O Governo do Distrito Federal continua a nomear delegados de polícia para comandar a Secretaria de Estado de Administração Penitenciária, gerando questionamentos sobre a capacidade da Polícia Penal de liderar sua própria instituição e reforçando uma percepção de tutela permanente sobre a categoria.
Insistência em comandos externos levanta críticas
A prática adotada pelo GDF transmite uma mensagem velada de que os policiais penais não seriam aptos a gerir a SEAPE. Essa escolha contrasta com a rotina complexa enfrentada diariamente pela corporação, que inclui a custódia de milhares de internos e o enfrentamento a facções criminosas.

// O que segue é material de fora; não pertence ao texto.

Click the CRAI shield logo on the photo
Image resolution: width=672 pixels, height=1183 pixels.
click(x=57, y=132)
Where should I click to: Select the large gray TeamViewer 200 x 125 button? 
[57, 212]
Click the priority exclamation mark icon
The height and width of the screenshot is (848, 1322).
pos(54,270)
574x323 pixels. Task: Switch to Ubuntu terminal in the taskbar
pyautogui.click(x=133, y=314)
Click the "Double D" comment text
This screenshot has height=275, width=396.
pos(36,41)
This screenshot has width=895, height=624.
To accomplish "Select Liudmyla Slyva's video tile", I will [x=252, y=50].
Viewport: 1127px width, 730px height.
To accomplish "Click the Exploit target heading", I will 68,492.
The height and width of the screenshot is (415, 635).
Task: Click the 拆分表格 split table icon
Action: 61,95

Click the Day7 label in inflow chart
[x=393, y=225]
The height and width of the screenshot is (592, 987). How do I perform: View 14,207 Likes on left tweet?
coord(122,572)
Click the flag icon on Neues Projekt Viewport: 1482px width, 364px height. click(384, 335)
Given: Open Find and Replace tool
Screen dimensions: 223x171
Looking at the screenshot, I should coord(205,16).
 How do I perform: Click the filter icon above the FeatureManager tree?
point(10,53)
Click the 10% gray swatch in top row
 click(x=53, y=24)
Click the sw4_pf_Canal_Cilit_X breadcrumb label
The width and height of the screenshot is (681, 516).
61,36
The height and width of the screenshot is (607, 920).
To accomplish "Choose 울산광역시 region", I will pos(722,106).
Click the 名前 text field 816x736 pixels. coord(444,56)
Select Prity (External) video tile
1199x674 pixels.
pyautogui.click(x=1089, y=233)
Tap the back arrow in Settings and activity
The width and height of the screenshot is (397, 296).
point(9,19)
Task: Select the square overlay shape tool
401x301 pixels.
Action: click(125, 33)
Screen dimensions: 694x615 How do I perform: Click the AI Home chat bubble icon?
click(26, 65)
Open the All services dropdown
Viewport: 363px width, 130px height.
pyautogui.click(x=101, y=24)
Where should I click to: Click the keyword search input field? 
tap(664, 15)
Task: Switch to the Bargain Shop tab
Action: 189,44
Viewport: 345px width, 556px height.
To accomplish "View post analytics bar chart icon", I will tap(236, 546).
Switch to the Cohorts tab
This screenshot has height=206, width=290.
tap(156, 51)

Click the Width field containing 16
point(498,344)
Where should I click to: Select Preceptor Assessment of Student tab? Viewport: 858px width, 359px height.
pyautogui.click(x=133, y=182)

Profissionais da área destacam que a experiência acumulada no sistema prisional deveria qualificar a categoria para assumir também a gestão administrativa e política da pasta. A manutenção de lideranças externas, no entanto, sinaliza que a Polícia Penal ainda é vista prioritariamente como força de execução.
Comparação com outras corporações de segurança
Em outras instituições, como a Polícia Civil ou o Corpo de Bombeiros, é impensável a nomeação de comandantes vindos de fora da carreira. O mesmo critério de valorização interna, porém, não é aplicado à Polícia Penal, o que acirra o debate sobre reconhecimento profissional.
Especialistas e integrantes da categoria defendem que quem vivencia as deficiências estruturais e os gargalos operacionais dos presídios possui maior preparo para propor soluções efetivas. A pergunta que permanece é se, entre os quadros formados e experientes da Polícia Penal do DF, realmente não existe nenhum nome capaz de dirigir a SEAPE.